• TASK DETAILS
Copy the data exactly; pictures stay out of the copy.

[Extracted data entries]
-.-.-

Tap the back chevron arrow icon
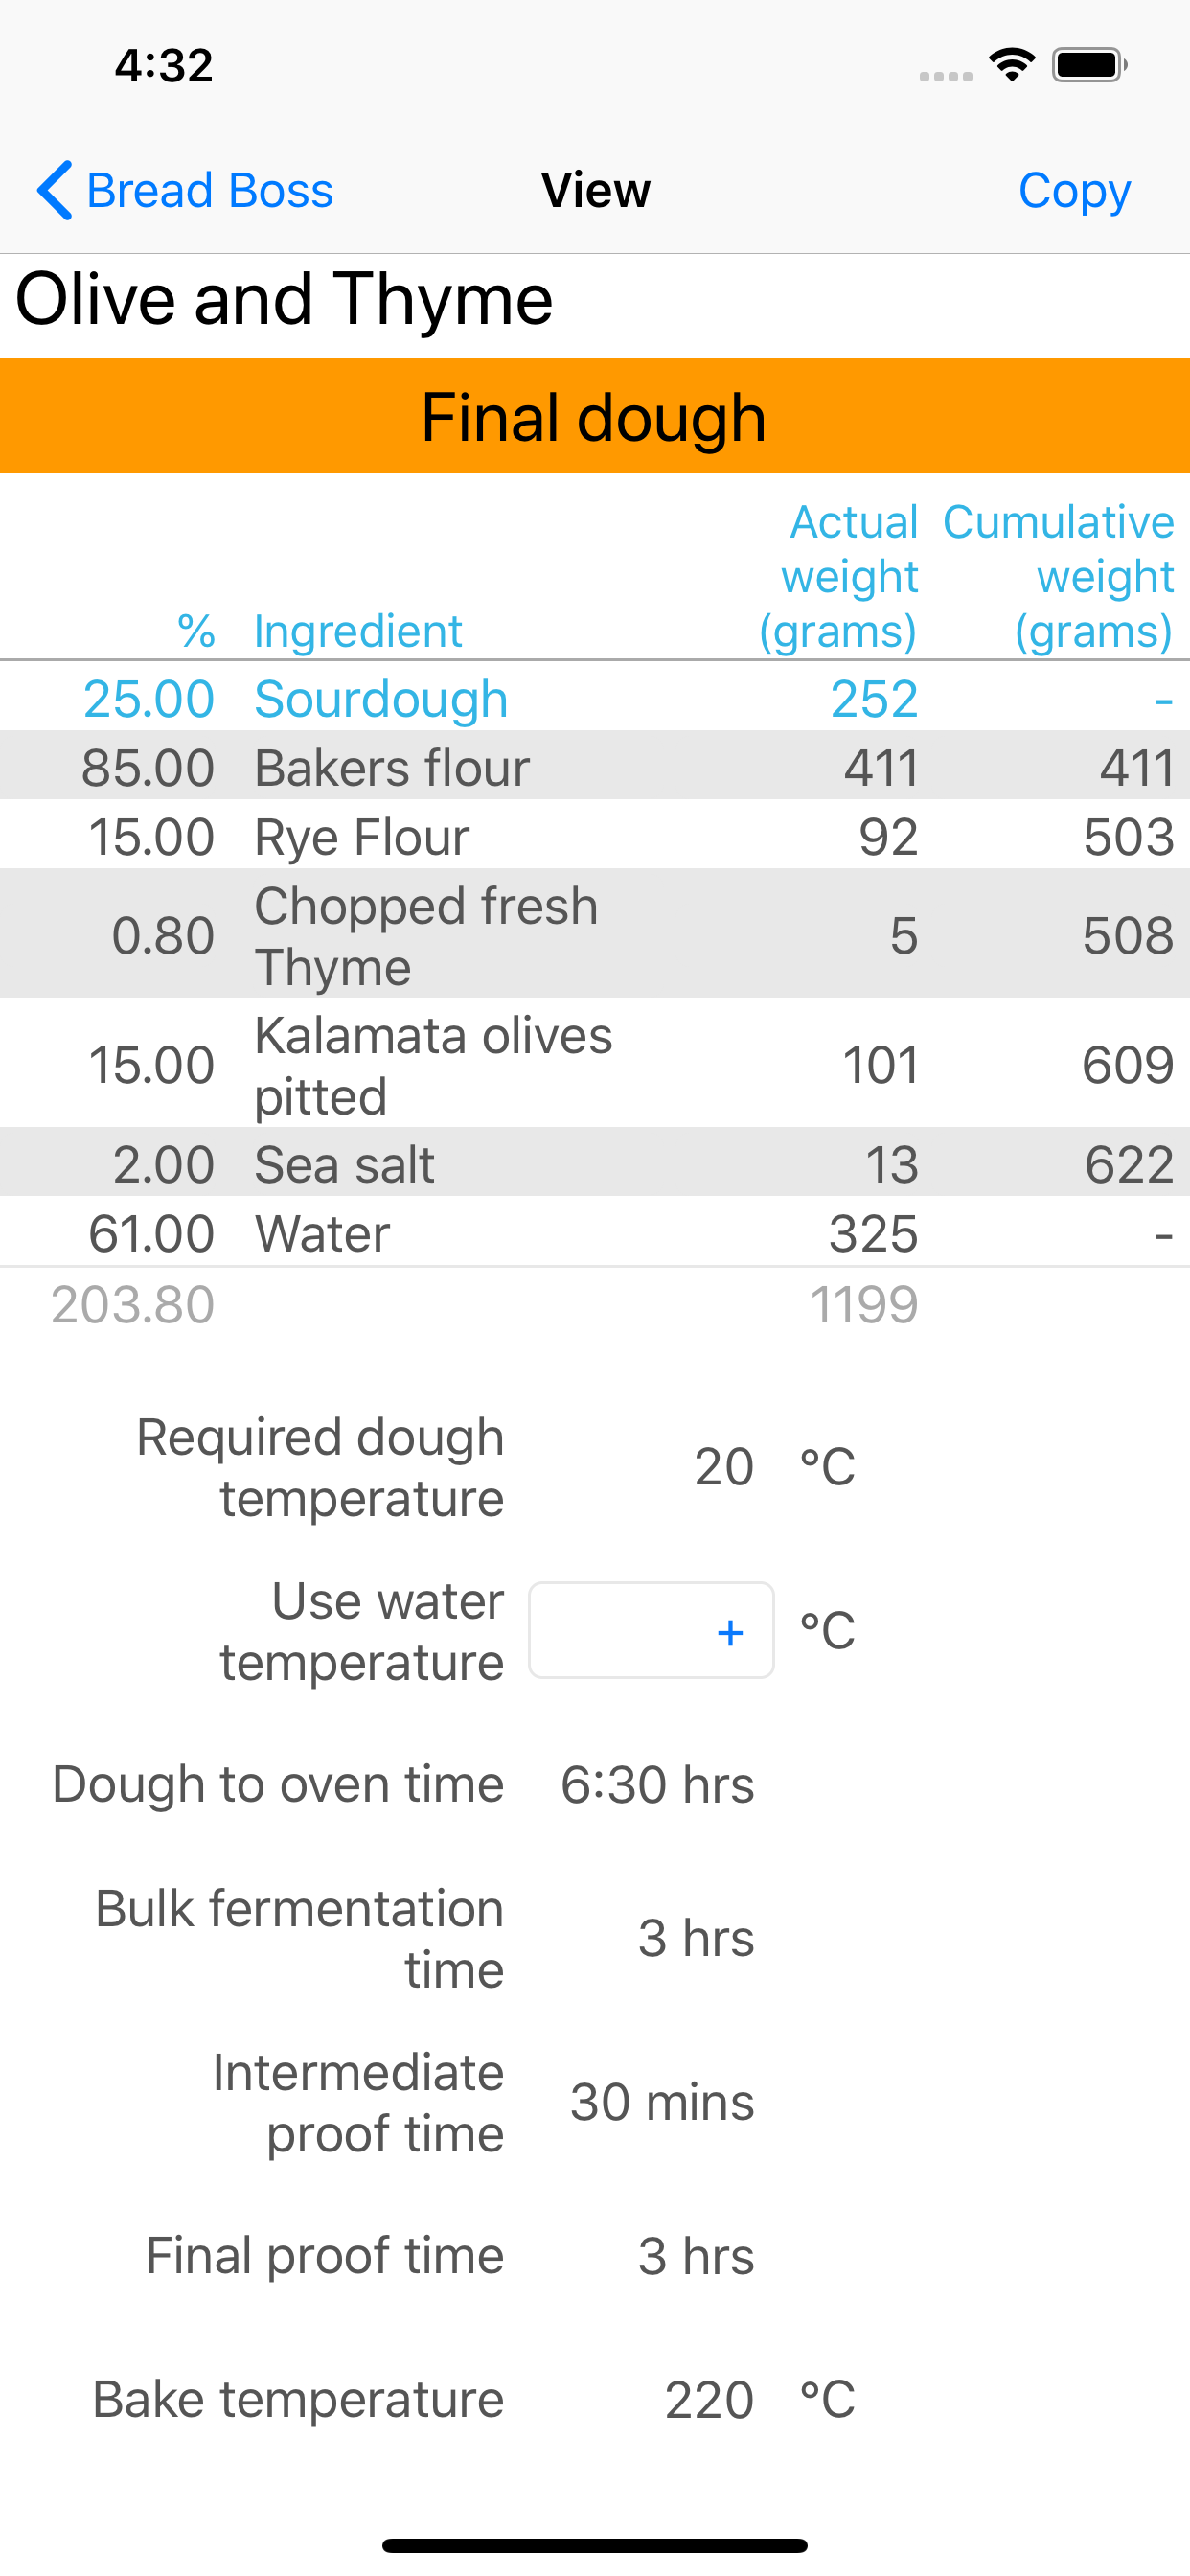Screen dimensions: 1190x2576 click(x=54, y=190)
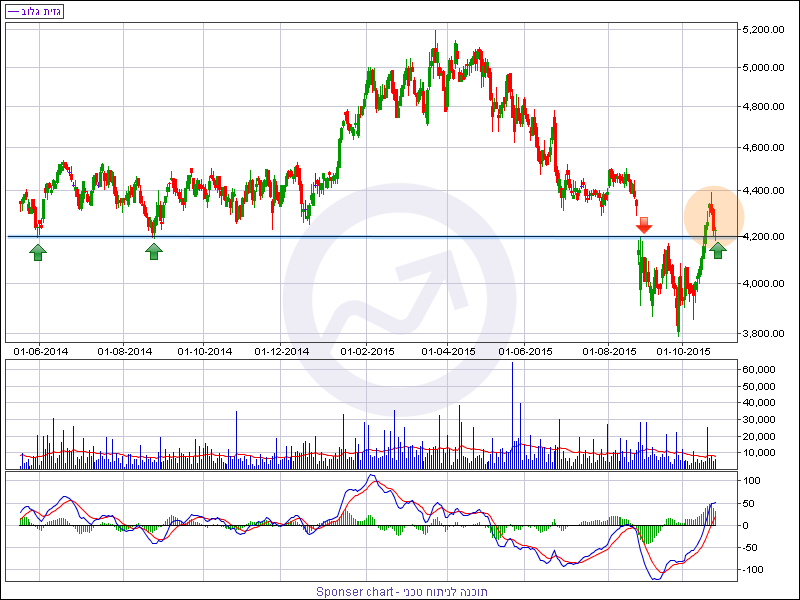Click the 01-10-2014 date label
Screen dimensions: 800x600
pos(205,351)
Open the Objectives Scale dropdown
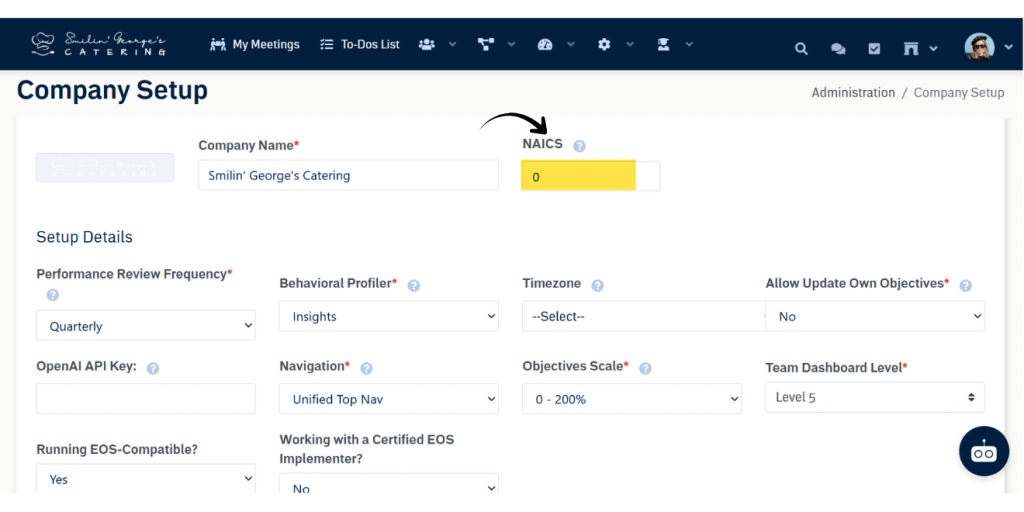Viewport: 1024px width, 512px height. tap(632, 399)
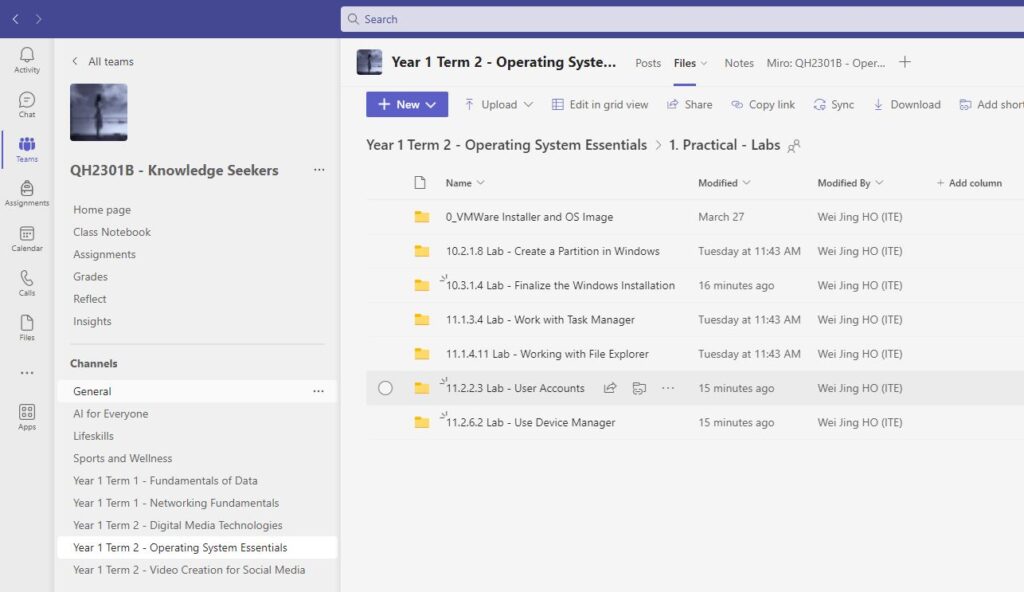Viewport: 1024px width, 592px height.
Task: Open the Activity feed icon
Action: pos(27,60)
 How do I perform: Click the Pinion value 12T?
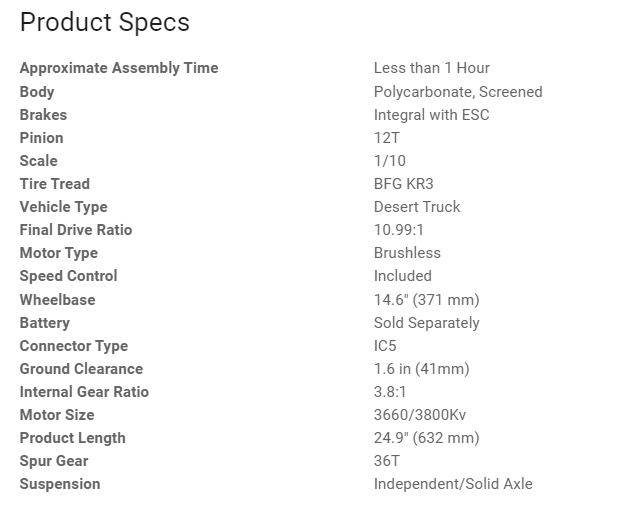386,137
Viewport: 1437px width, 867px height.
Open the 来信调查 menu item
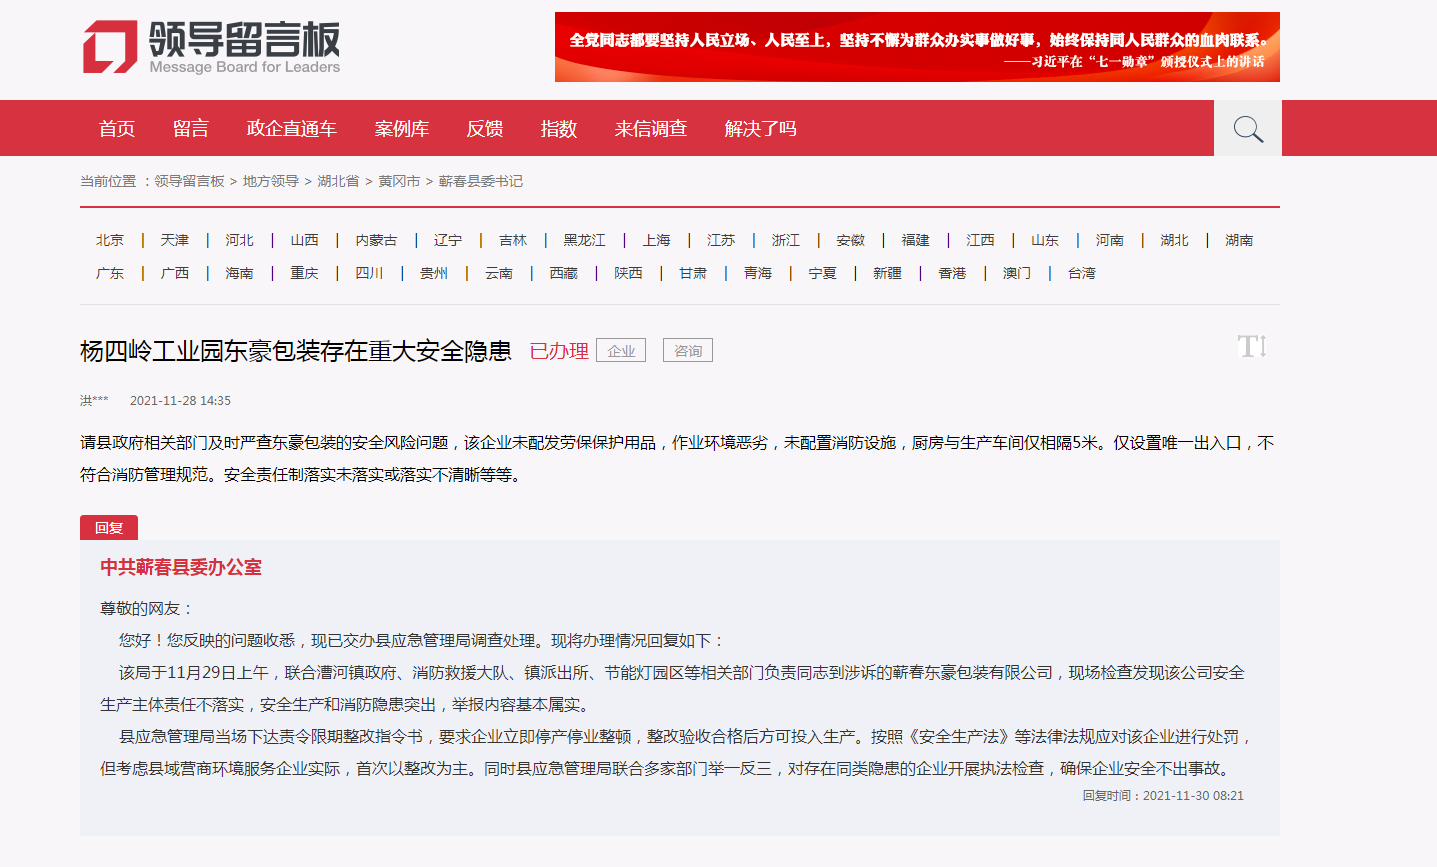coord(650,129)
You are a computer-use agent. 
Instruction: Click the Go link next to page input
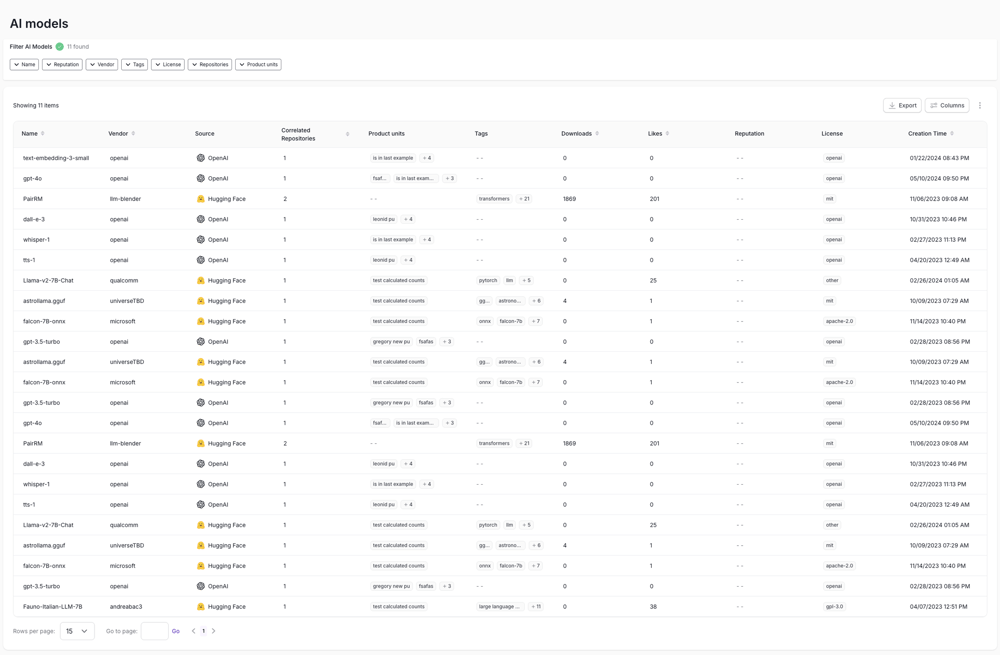point(175,632)
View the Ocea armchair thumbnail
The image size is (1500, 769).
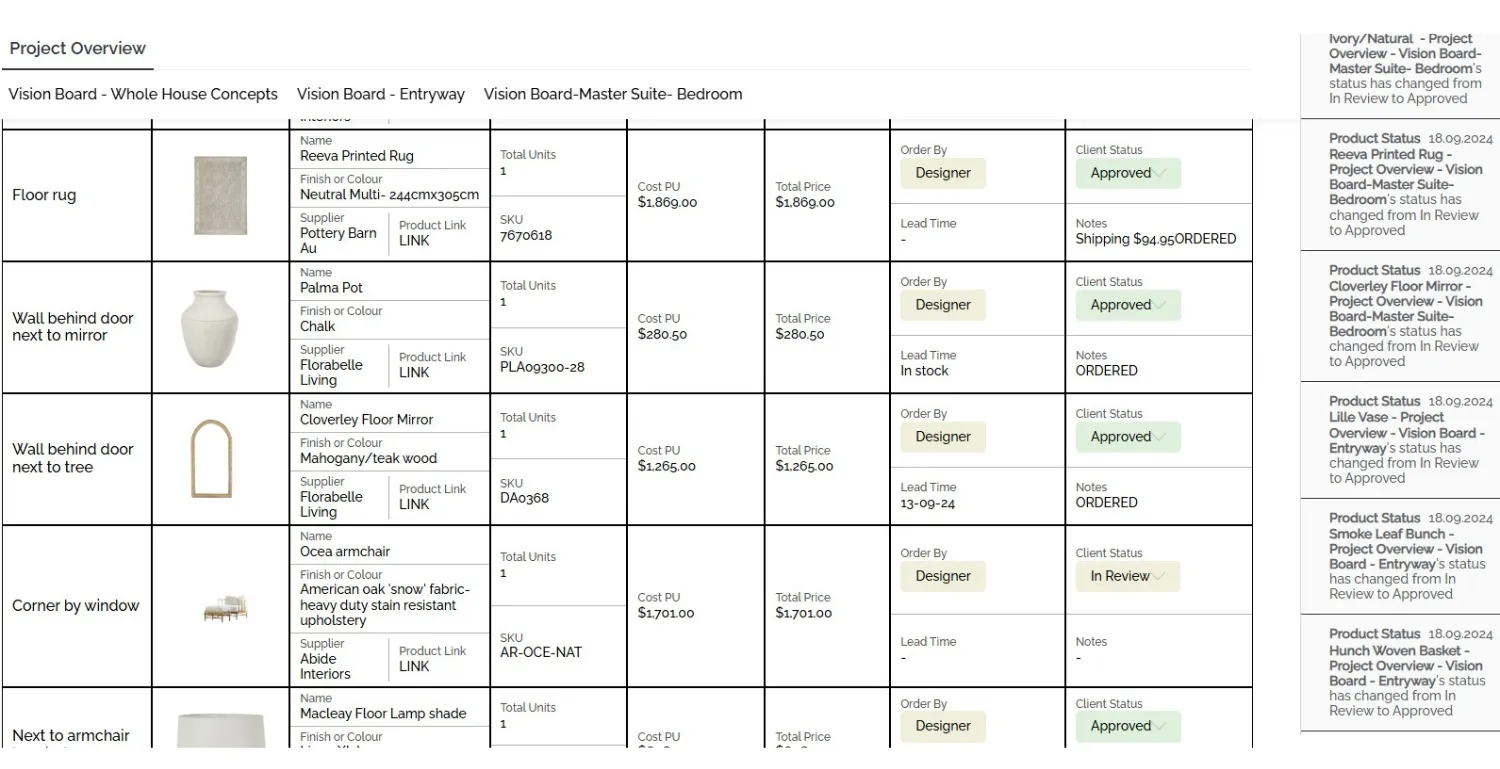[x=225, y=607]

-.-.-

• SOLVED PROBLEM
Tap the back chevron arrow icon
Screen dimensions: 1190x2576 click(x=54, y=190)
Click the 01-10-2014 date label
Screen dimensions: 800x600
pos(205,351)
Open the Objectives Scale dropdown
Viewport: 1024px width, 512px height. tap(632, 399)
Viewport: 1024px width, 592px height.
Task: Open the Activity feed icon
Action: pos(27,60)
 How do I perform: Click the Pinion value 12T?
386,137
Viewport: 1437px width, 867px height.
Open the 来信调查 menu item
coord(650,129)
You are a computer-use agent. 
Instruction: Click the Go link next to page input
point(175,632)
View the Ocea armchair thumbnail
The image size is (1500, 769).
[x=225, y=607]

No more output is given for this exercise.